**Tarefa curta A**
No texto sobre investigação histórica, onde foram acolhidos os Franciscanos Milenaristas a convite da Rainha Santa Isabel?

O Dr. Salles. Original nos temas, a sua curiosidade intelectual revelando-se
enriquecedora e generosa, alargada nos espaços da história pátria - leituras,
talvez, das suas férias, certamente variadas e apaixonantes. Faltou a
bibliografia. Mas os “historiadores” – ou puramente especuladores - não terão
dificuldade em a obter. Ainda bem que o “Continuemos” se mantém, vivo e
desafiante.
HENRIQUE
SALLES DA FONSECA
A
BEM DA NAÇÃO, 12.08.21
Quando, em História, colocamos
hipóteses que não tencionamos demonstrar (por dificuldade, preguiça ou
teimosia) e descrevemos cenários mais ou menos plausíveis, estamos apenas a especular mas se o fizermos com o intuito de sugerirmos
pistas de investigação, então deixamos de ser uns charlatães e passamos a ser
uns pensadores mais ou menos respeitados (conforme a plausibilidade do cenário
engendrado).
Assim, numa conformidade incentivadora
de investigação histórica, estou a sugerir que…
Seria
interessante investigar a génese exegética da Rainha Santa Isabel, princesa de Aragão, para se esclarecer o melhor
possível a eventual prevalência da sua fé cátara;
Seria
interessante investigar a influência que os Franciscanos
Milenaristas exerceram sobre a Corte Portuguesa desde
que, a convite da Rainha Santa Isabel, foram acolhidos em Alenquer até que
foram deslocados para os Açores (onde lançaram o culto do Espírito Santo);
Seria
interessante investigar as relações dos monarcas portugueses (de D.

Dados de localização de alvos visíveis
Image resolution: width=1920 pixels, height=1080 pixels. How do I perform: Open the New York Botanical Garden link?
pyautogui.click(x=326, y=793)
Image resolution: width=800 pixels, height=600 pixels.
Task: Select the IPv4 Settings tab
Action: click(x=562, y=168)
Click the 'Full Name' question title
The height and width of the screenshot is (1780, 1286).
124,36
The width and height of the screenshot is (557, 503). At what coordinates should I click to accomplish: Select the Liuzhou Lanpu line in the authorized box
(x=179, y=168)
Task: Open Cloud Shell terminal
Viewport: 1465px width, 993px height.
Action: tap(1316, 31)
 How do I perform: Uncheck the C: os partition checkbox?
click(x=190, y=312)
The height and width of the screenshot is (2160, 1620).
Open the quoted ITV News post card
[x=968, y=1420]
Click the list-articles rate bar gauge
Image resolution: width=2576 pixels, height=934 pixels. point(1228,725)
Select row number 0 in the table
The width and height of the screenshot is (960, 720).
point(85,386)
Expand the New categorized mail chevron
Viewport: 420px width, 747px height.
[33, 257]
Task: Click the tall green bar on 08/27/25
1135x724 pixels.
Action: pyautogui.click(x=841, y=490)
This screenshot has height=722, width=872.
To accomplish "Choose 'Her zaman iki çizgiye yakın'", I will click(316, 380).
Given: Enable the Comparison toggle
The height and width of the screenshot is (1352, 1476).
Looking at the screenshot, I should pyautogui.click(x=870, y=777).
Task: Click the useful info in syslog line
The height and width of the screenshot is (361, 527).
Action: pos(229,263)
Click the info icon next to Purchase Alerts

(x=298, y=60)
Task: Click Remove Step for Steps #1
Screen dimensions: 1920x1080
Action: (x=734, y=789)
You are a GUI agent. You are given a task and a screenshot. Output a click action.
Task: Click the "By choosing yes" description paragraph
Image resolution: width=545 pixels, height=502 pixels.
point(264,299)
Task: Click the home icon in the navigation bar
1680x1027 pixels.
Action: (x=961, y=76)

**Tarefa curta B**
Edite os registos desde o primeiro até à linha que contém "(x=179, y=168)", inclusive, trocando "question title" por "field label" e mantendo o resto inalterado. Devolva apenas essas linhas.

**Resultado correto A**
Em Alenquer.

**Resultado correto B**
Image resolution: width=1920 pixels, height=1080 pixels. How do I perform: Open the New York Botanical Garden link?
pyautogui.click(x=326, y=793)
Image resolution: width=800 pixels, height=600 pixels.
Task: Select the IPv4 Settings tab
Action: click(x=562, y=168)
Click the 'Full Name' field label
The height and width of the screenshot is (1780, 1286).
124,36
The width and height of the screenshot is (557, 503). At what coordinates should I click to accomplish: Select the Liuzhou Lanpu line in the authorized box
(x=179, y=168)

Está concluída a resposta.